> Problem to work on:
Report the lines of the data below that contain the string "Switch".

> Material shown:
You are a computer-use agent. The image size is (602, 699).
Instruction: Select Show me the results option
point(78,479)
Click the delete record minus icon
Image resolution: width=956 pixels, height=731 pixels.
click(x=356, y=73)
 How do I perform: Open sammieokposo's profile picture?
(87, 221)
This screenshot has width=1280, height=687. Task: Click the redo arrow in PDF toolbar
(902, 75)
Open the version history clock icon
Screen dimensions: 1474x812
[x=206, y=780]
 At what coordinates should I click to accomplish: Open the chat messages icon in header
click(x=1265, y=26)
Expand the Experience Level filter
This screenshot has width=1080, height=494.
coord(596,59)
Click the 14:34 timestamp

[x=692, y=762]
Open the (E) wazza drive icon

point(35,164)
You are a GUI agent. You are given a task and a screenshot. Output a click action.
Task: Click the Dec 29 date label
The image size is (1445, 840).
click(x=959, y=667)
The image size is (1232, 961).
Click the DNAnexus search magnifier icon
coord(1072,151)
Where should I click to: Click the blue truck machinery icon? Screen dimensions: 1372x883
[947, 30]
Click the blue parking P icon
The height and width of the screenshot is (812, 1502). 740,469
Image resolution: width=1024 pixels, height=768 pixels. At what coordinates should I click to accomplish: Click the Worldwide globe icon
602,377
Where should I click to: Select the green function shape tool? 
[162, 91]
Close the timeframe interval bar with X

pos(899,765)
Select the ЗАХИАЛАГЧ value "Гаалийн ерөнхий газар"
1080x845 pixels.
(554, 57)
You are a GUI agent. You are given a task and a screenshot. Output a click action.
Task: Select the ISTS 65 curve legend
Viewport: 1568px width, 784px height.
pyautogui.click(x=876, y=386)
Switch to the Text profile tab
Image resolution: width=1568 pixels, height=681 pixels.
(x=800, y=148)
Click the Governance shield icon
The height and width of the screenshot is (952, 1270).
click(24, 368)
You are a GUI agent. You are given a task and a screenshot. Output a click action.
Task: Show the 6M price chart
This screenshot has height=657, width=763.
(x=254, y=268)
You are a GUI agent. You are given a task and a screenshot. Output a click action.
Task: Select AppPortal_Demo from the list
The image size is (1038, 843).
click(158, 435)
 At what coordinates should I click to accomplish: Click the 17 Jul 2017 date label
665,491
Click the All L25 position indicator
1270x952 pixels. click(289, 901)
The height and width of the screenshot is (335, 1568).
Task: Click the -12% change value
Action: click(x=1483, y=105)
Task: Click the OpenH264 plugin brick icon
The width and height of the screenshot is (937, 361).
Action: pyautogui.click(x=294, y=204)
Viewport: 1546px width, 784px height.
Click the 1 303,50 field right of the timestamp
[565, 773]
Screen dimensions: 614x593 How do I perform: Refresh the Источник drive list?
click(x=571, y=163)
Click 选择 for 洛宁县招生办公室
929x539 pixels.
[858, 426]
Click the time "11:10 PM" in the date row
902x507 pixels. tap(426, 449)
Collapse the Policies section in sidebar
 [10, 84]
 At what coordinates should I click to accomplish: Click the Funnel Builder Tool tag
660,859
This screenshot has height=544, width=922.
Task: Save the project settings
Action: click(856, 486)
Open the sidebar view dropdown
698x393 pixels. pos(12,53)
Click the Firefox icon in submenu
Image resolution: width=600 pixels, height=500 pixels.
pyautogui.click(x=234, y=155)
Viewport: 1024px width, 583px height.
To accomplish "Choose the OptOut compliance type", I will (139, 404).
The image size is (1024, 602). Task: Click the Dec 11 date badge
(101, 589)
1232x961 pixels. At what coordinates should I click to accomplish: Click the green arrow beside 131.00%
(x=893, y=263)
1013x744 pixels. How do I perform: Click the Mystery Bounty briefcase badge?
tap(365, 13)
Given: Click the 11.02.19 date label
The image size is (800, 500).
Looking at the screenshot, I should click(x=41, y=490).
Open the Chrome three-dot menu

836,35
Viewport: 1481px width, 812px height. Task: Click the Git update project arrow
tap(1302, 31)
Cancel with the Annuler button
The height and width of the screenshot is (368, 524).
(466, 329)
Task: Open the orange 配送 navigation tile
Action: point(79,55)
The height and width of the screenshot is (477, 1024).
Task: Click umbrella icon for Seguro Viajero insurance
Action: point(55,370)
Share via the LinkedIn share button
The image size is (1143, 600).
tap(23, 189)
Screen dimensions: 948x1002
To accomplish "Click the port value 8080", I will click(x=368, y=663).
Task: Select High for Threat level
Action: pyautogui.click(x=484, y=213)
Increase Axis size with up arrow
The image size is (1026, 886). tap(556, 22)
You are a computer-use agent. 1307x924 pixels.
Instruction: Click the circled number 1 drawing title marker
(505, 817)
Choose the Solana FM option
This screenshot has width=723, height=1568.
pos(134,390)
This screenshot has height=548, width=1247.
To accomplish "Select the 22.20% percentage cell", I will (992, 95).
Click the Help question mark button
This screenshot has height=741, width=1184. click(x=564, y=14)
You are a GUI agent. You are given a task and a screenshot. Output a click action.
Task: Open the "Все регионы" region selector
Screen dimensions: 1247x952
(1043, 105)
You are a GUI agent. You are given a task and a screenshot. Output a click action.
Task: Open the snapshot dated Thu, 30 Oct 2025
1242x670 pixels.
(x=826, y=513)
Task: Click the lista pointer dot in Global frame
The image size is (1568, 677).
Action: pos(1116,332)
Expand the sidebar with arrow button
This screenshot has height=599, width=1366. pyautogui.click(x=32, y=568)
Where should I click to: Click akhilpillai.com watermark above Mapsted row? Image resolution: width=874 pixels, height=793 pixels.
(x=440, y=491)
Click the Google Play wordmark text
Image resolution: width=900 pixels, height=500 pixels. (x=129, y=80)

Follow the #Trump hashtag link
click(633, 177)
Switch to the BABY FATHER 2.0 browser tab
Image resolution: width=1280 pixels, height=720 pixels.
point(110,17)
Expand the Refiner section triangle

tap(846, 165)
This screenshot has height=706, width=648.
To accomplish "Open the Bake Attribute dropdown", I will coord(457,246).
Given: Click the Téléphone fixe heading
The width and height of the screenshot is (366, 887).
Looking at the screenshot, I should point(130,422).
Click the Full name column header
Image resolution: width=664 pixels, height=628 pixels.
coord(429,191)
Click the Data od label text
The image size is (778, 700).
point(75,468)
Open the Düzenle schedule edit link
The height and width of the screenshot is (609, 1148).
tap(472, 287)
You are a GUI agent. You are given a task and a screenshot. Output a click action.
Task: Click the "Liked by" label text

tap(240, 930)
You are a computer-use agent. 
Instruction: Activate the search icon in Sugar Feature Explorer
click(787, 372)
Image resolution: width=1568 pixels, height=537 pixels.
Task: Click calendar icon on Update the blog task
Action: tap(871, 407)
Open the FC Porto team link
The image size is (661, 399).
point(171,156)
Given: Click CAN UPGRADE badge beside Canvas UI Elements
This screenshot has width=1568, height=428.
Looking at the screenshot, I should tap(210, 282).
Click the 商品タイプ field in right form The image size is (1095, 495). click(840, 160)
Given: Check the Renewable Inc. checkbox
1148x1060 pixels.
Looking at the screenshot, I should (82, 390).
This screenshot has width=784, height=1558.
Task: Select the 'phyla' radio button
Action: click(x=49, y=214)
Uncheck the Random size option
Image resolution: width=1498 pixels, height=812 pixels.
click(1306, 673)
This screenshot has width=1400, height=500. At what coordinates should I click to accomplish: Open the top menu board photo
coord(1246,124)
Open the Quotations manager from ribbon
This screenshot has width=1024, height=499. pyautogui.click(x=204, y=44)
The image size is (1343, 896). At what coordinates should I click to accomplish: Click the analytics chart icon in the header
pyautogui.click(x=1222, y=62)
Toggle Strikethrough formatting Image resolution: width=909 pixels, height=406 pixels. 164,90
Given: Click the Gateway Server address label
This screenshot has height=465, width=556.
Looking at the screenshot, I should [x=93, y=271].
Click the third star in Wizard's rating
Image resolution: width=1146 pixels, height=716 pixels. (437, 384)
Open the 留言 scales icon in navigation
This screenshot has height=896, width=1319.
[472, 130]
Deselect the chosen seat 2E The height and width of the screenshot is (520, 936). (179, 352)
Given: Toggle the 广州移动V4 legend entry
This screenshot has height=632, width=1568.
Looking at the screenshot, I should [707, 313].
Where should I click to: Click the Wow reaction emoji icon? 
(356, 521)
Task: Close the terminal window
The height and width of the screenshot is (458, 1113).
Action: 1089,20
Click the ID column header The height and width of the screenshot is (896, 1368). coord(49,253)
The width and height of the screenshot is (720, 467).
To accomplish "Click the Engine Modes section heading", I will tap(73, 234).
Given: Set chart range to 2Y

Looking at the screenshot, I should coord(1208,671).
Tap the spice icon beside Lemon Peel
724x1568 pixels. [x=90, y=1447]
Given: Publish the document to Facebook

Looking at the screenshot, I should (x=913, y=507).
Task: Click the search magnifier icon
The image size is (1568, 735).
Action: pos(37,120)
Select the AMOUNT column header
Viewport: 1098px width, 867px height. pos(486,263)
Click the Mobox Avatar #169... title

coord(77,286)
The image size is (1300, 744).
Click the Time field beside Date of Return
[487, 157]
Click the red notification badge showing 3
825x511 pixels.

> Exercise response:
Switch to the Text profile tab
Switch to the BABY FATHER 2.0 browser tab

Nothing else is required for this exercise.